Here at NewDog we try pretty hard to ensure that when we say something, it really is what we mean. Communication, particularly during pandemics, is best taken straight up, with no confusing mixers.

But inevitably, what starts out simply can end up evolving into something more and this week’s candidate is the vaccination. 

This time last year,  a Covid-19 vaccination was the answer to all our dreams. The key to the end of death and suffering and the resumption of regular life. When news of them started to come out, rejoicing abounded. And the stock market perked right up, which is always a good sign. 

Now, in the West, it’s all about how to persuade the stragglers to get vaccinated, be that through free guns (the US), access to restaurants (France) or dithering around nightclubs (England, circa your Dad trying to remember what the Young People did after dark). Other parts of the world are less lucky and the hope is that a collective response to the pandemic really will be collective before too long. 

The hope was that once a decent chunk of the population was vaccinated, then global travel would reopen, but it hasn’t gone that way. First off, governments would only recognise those vaccinated within their own shores. Now, it’s about what brand. 

This week saw the World Travel & Tourism Council call upon the US government to urgently speed up approval of the UK’s AstraZeneca vaccine to help restore transatlantic travel. The Centre for Disease Control this week approved the Pfizer vaccine, however it still does not currently recognise AstraZeneca as an approved Covid-19 vaccine.

AstraZeneca has the largest global reach of all current vaccines and has currently been administered across 176 countries and territories, highlighting the importance of its approval in the US. The WTTC said CDC non-recognition would continue to “seriously depress consumer demand and prevent any meaningful revival of transatlantic travel from the UK to the US”.

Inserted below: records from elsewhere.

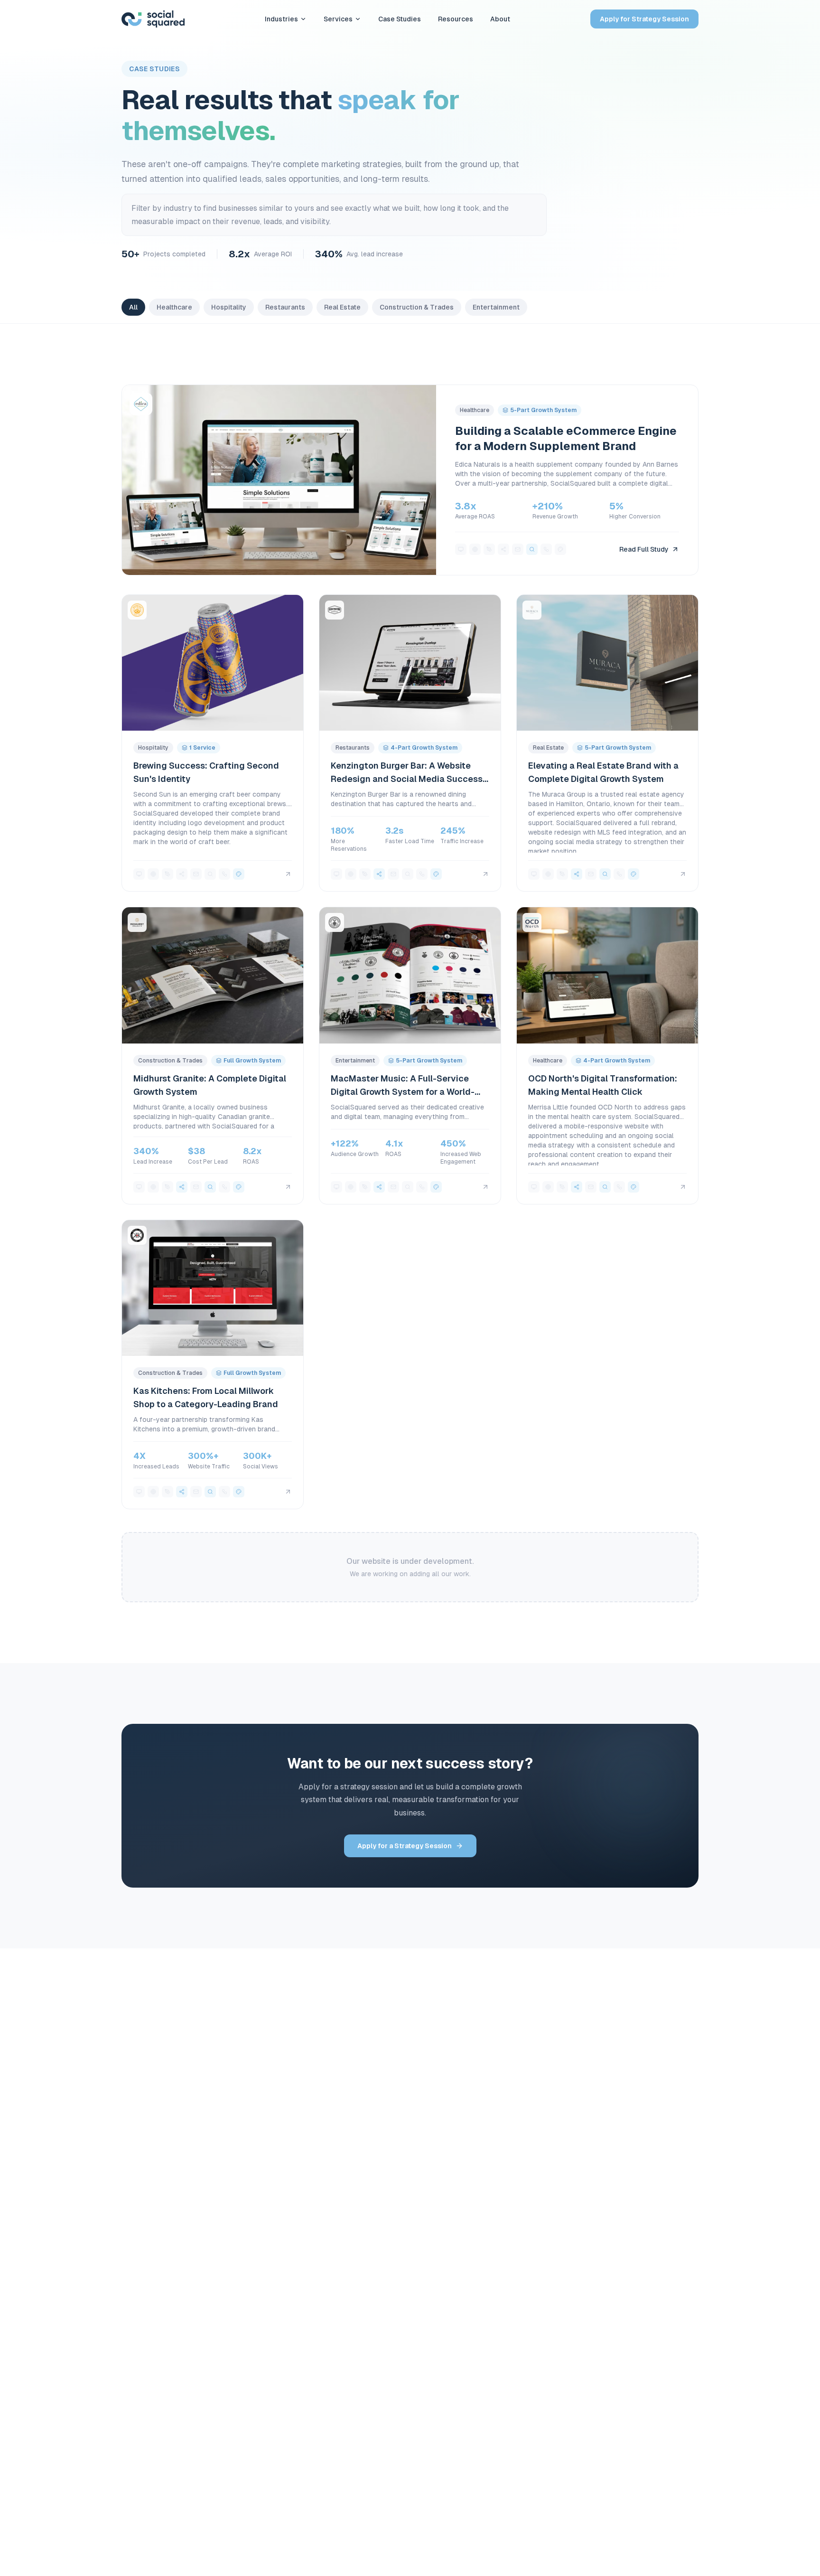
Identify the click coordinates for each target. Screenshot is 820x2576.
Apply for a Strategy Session (404, 1846)
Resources (455, 19)
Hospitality (228, 307)
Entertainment (496, 307)
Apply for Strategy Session (644, 19)
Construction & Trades (417, 307)
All (133, 307)
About (500, 19)
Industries (281, 19)
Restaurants (285, 307)
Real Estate (342, 307)
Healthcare (174, 307)
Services (338, 19)
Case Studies (399, 19)
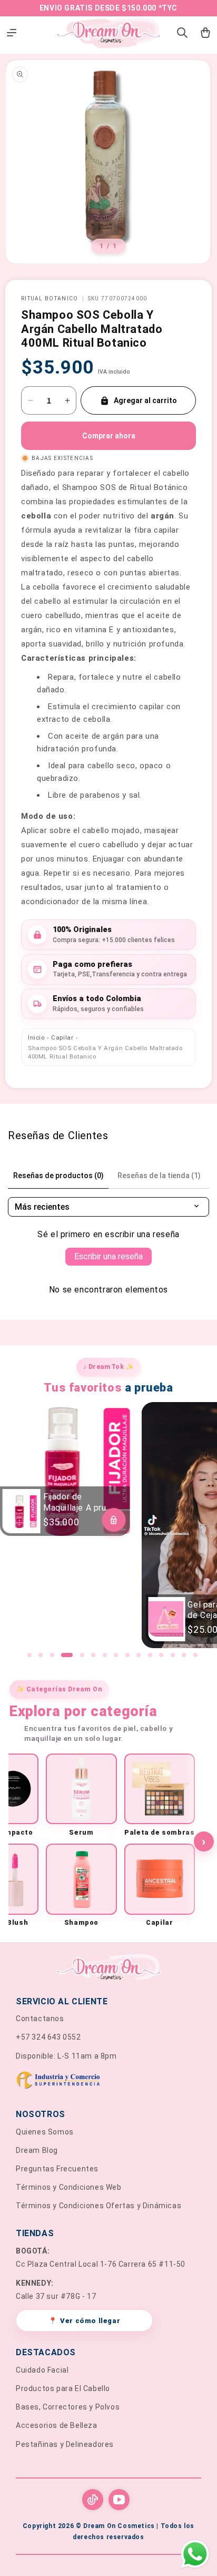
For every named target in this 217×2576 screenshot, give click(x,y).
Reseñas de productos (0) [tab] (58, 1175)
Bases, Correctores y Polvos (68, 2407)
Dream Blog (37, 2150)
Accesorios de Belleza (56, 2425)
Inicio (36, 1037)
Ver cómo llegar (84, 2321)
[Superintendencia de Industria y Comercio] (108, 2082)
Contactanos (40, 2018)
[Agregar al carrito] (113, 1520)
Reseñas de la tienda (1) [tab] (159, 1175)
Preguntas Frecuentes (57, 2168)
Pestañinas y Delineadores (65, 2444)
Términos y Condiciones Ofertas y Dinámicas (98, 2205)
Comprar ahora (108, 436)
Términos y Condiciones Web (69, 2187)
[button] (29, 1655)
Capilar (62, 1037)
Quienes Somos (45, 2132)
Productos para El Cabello (63, 2388)
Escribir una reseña (108, 1256)
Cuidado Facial (42, 2370)
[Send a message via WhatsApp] (195, 2554)
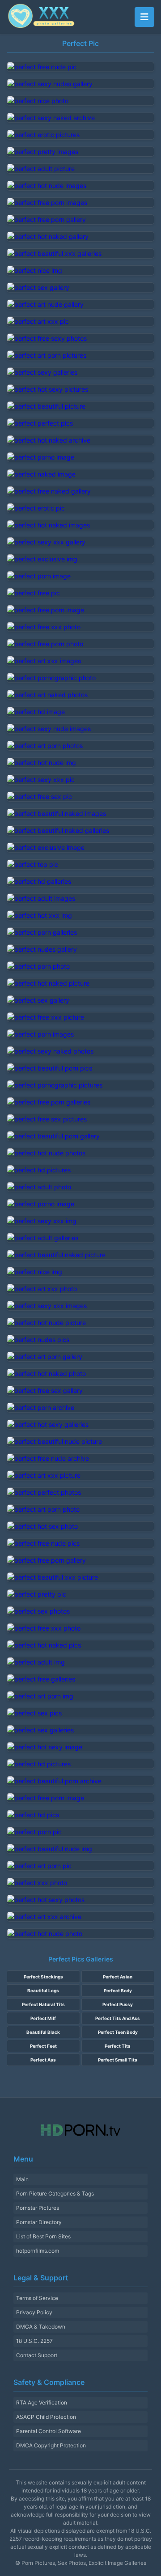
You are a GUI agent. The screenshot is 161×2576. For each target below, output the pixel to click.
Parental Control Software (48, 2431)
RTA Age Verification (41, 2402)
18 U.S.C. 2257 (34, 2341)
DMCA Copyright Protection (51, 2445)
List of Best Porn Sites (43, 2236)
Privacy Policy (34, 2312)
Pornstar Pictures (37, 2207)
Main (22, 2179)
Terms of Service (37, 2298)
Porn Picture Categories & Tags (55, 2193)
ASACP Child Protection (46, 2416)
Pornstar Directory (39, 2222)
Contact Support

In addition, the WTTC has grown increasingly concerned that more layers of complexity around vaccine requirements are increasing barriers to mobility and cross-border travel, with Austria recently announcing a 270-day expiry date for Covid-19 vaccine certificate.

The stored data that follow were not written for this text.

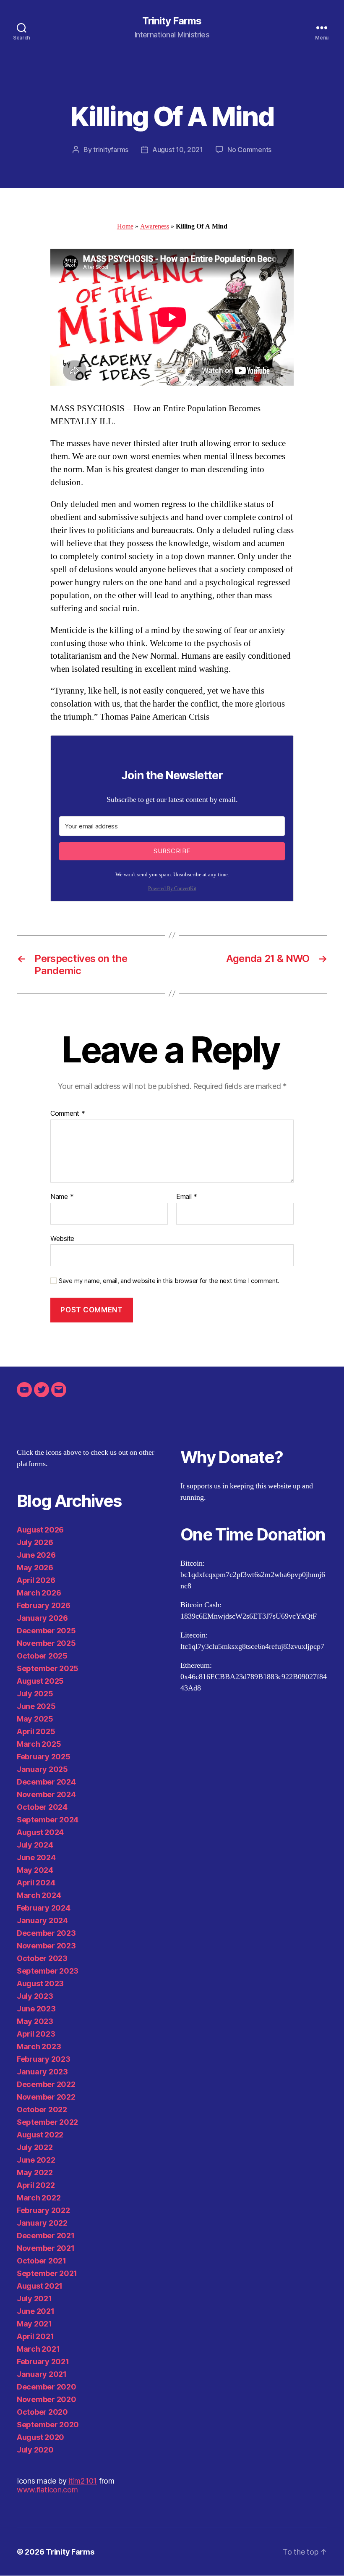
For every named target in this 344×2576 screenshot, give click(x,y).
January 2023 (42, 2071)
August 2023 (40, 1983)
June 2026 (36, 1555)
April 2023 (36, 2033)
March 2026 (39, 1592)
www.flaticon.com (47, 2489)
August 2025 (40, 1681)
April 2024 (36, 1882)
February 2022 (43, 2210)
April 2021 (35, 2336)
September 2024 (47, 1819)
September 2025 (47, 1668)
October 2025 (42, 1655)
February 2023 (43, 2059)
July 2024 (35, 1844)
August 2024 (40, 1832)
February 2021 (43, 2361)
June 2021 (36, 2311)
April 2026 (36, 1580)
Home (125, 226)
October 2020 (42, 2412)
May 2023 (35, 2021)
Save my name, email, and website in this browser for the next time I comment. (169, 1281)
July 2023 (35, 1996)
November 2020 (46, 2399)
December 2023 (46, 1933)
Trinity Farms (171, 21)
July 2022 (35, 2147)
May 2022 (35, 2172)
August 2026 (40, 1529)
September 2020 (48, 2424)
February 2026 (43, 1605)
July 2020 (35, 2449)
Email (186, 1197)
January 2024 (42, 1920)
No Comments (249, 149)
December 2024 (46, 1781)
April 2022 (36, 2185)
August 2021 (40, 2286)
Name (61, 1197)
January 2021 (42, 2374)
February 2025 (43, 1756)
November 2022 (46, 2096)
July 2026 (35, 1542)
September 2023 (47, 1970)
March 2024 (39, 1895)
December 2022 (46, 2084)
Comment (67, 1113)
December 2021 (46, 2235)
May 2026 (35, 1567)
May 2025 (35, 1718)
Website (62, 1238)
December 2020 (46, 2386)
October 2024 (42, 1807)
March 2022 (38, 2197)
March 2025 (39, 1744)
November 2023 (46, 1945)
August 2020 (40, 2437)
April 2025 (36, 1731)
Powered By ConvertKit (172, 889)
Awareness (154, 226)
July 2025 (35, 1693)
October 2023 (42, 1958)
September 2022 (47, 2122)
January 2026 (42, 1618)
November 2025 (46, 1643)
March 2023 (39, 2046)
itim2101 (82, 2480)
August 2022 (40, 2134)
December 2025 (46, 1630)
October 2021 (41, 2260)
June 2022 (36, 2159)
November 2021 (46, 2248)
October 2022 (42, 2109)
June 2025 (36, 1706)
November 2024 (46, 1794)
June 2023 (36, 2008)
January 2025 (42, 1769)
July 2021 (34, 2298)
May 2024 (35, 1870)
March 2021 (38, 2349)
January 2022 (42, 2223)
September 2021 (47, 2273)
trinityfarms (110, 149)
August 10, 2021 (177, 149)
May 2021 (34, 2323)
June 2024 (36, 1857)
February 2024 (43, 1907)
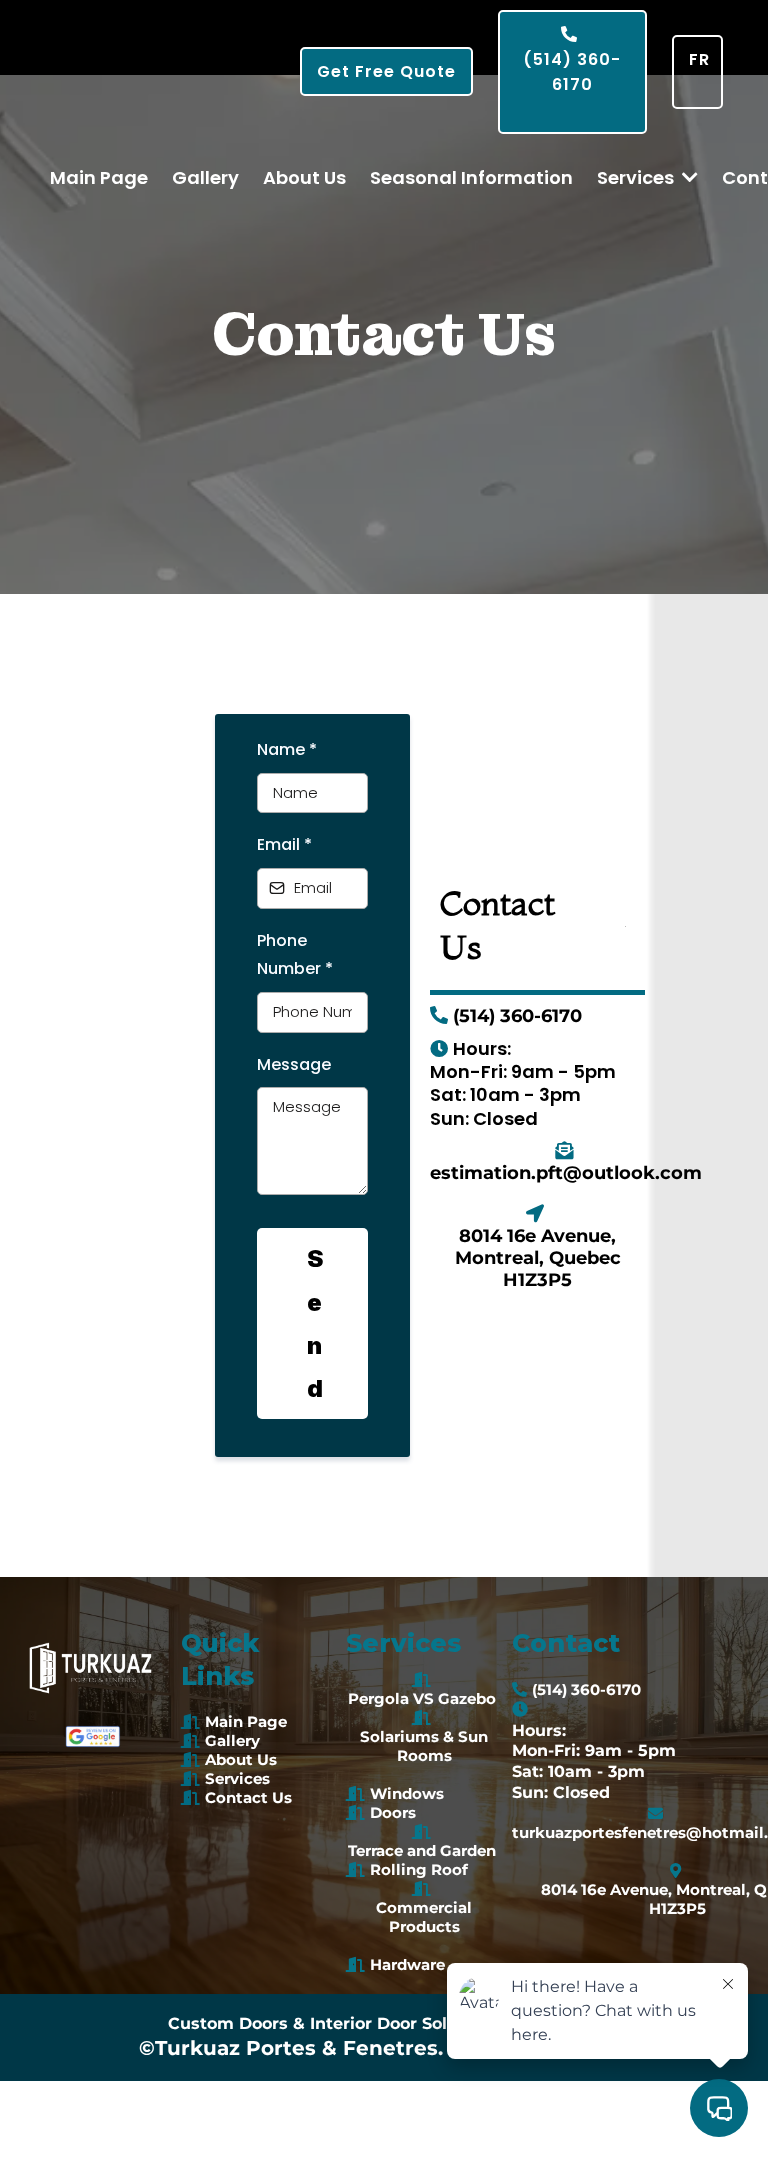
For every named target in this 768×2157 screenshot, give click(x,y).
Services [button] (637, 177)
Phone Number (295, 955)
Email (284, 844)
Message (294, 1064)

We’re not here to talk about how the AstraZeneca vaccine works or why the US is reluctant to approve it. That’s science beyond our pay grade. There has been no suggestion of any political motivation around it, it is merely, well, a huge barrier to travel. 

Where there has been more indication of political motivation its the cost of hugely expensive and unnecessary PCR tests for fully vaccinated citizens seeking to travel in and out of the UK, which the CMA is currently investigating. Regular listeners to our podcast will know that the cost of tests is enough to account for multiple trips all over again and is getting, frankly, beyond very silly indeed. Rules over quarantining which mean that fully-vaccinated travellers end up with their faces pressed against their windows while the unvaccinated frolic in the street is not the way to make friends and gain repeat guests.

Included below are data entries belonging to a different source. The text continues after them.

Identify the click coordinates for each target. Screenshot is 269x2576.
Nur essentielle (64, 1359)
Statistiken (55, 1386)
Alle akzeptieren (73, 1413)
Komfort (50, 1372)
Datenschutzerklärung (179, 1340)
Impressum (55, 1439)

It feels like the pandemic is coming to an end, or at least entering a phase where travel returns. Again, this scribbler has almost no science beyond GCSE level and that was very much of the ‘trajectory of ink on the back of Physics teacher’s lab coat’ end of the market. Assuming no vaccine-proof deviants, now would seem to be the time for cautious return to travel and that is being borne out in the airports and train stations across mainland Europe. 

What is needed now is for governments to start thinking about how to bring travel back. They’ve noticed that it hits GDP when people can’t meet up and that, more, it seems, than issues around reuniting families, will be a motivator. This doesn’t mean being forced to recognise vaccines they don’t like, but it does mean standardising access. The UK’s psychotic traffic light system is a great example of how not to do it, when even the airlines can’t keep up with who needs to do and show what at which point. Recognised tests, recognised timescales for them and recognised methods of proof will ease the way. 

Then we can embrace that early hope and work on spreading it globally.